Basis of Presentation

This announcement covers the results of Bank of Cyprus Holdings Public Limited Company, "BOC Holdings" or "the Company", its subsidiary Bank of Cyprus Public Company Limited, the "Bank" and together with the Bank's subsidiaries, the "Group", for the six months ended 30 June 2018.

At 31 December 2016, the Bank was listed on the CSE and the Athens Exchange. On 18 January 2017, BOC Holdings, incorporated in Ireland, was introduced in the Group structure as the new holding company of the Bank. On 19 January 2017, the total issued share capital of BOC Holdings was admitted to listing and trading on the LSE and the CSE.

Financial information presented in this announcement is being published for the purposes of providing an overview of Group financial results for the six months ended 30 June 2018. The financial information in this announcement does not constitute statutory financial statements of BOC Holdings within the meaning of section 340 of the Companies Act 2014. The Group statutory financial statements for the year ended 31 December 2017, upon which the auditors have given an unqualified report, were published on 27 March 2018 and are expected to be delivered to the Registrar of Companies of Ireland within 28 days of 30 September 2018. The Board of Directors approved the Group statutory financial statements for the six months ended 30 June 2018 on 27 August 2018.

Statutory basis: Statutory information is set out on pages 4-5. However, a number of factors have had a significant effect on the comparability of the Group's financial position and results. Accordingly, the results are also presented on an underlying basis.

Underlying basis: The statutory results are adjusted for certain items (as described on page 8) to allow a comparison of the Group's underlying performance, as set out on pages 6-7.

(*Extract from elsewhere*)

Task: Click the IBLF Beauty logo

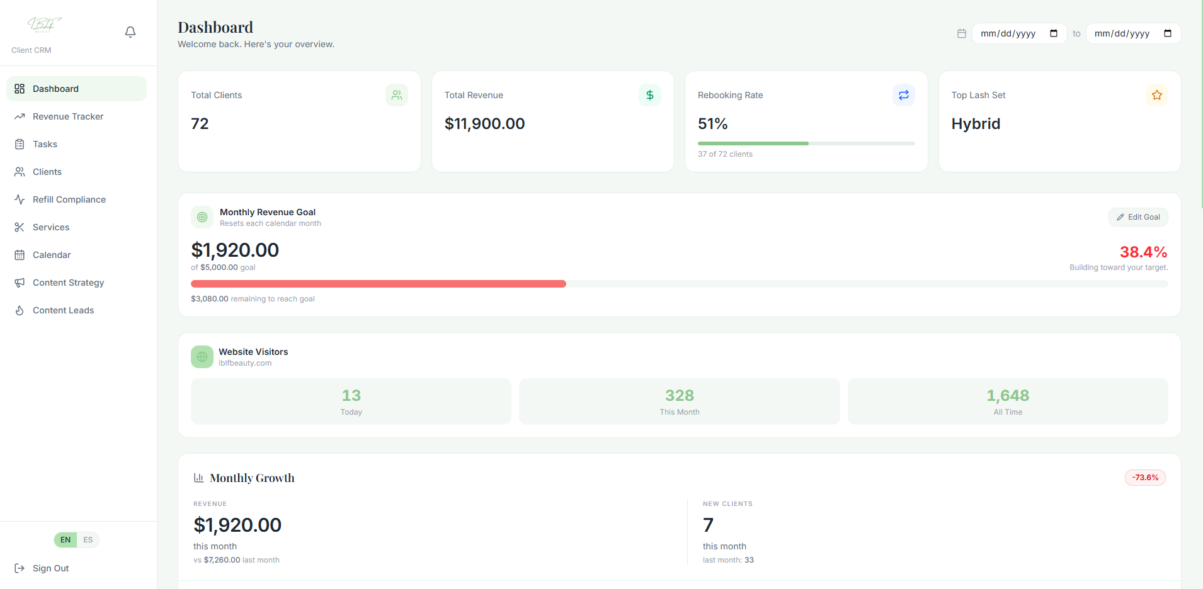Action: point(44,25)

The financial information included in this announcement is neither reviewed nor audited by the Group's external auditors.

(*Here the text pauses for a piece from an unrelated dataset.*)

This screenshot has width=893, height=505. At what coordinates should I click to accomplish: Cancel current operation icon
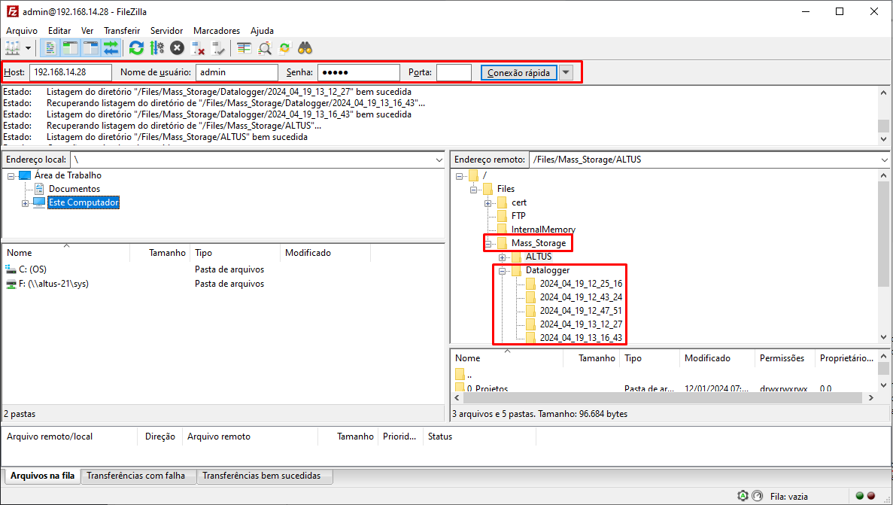click(177, 48)

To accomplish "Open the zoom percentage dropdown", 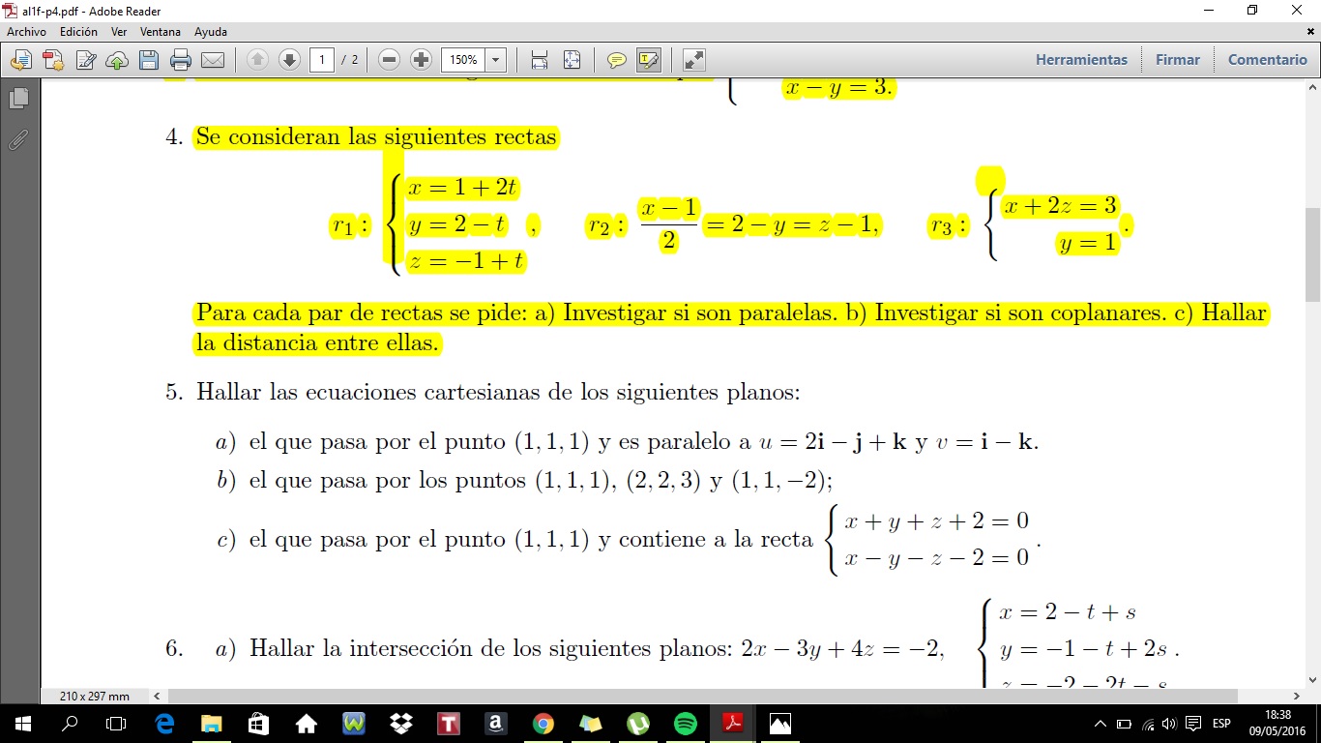I will click(496, 60).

The Interim Condensed Consolidated Financial Statements for the six months ended 30 June 2018 have not been audited by the Group's external auditors. The Group's external auditors have conducted a review of the Interim Condensed Consolidated Financial Statements in accordance with the International Standard on Review Engagements 2410 'Review of Interim Financial Information performed by the Independent Auditor of the Entity'.

The Mid-Year Financial Report for the six months ended 30 June 2018 is available at the Bank of Cyprus Holdings Public Limited Company Office (51, Stassinos Street, Ayia Paraskevi, P.O. Box 24884, 1398, Nicosia, Cyprus) and on the Group's website www.bankofcyprus.com (Investor Relations/Financial Results).

This announcement and the presentation for the Group Financial Results for the six months ended 30 June 2018 have been posted on the Group's website www.bankofcyprus.com (Investor Relations/Financial Results).

Definitions: The Group uses a number of definitions in the discussion of its business performance and financial position which are set out in section F.

The Group Financial Results for the six months ended 30 June 2018 are presented in Euro (EUR) and all amounts are rounded as indicated. A comma is used to separate thousands and a dot is used to separate decimals.

Comparative information

The Group has not restated comparative information for 2017 for financial instruments within the scope of IFRS 9. Additionally, the recognition and measurement of expected credit losses under IFRS 9 differs from under IAS 39. Therefore, the comparative information for 2017 which is reported under IAS 39 and is not comparable to the information presented for 2018 which is reported under IFRS 9. New or amended disclosures are presented for the current period according to IFRS 9, where applicable, whereas comparative period disclosures are consistent with those made in other periods. Adjustments arising from the adoption of IFRS 9 have been recognised directly in accumulated losses as at 1 January 2018, as disclosed in Note 7 of the Interim Condensed Consolidated Financial Statements for the six months ended 30 June 2018.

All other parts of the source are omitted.